Return every line in the entries below where the word "under" shows up.

Excerpted data

==================================================

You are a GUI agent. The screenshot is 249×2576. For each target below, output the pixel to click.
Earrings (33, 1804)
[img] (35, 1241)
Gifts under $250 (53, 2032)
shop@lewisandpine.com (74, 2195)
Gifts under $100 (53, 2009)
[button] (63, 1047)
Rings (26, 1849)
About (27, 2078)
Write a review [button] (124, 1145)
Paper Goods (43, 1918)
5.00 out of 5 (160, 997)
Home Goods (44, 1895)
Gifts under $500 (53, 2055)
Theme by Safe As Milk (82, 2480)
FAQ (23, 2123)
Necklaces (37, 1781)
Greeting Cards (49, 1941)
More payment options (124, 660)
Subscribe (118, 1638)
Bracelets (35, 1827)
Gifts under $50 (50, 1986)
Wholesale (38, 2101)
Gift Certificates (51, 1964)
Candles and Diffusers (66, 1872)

==================================================

Response to this task
Gifts under $250 (53, 2032)
Gifts under $100 (53, 2009)
Gifts under $500 (53, 2055)
Gifts under $50 (50, 1986)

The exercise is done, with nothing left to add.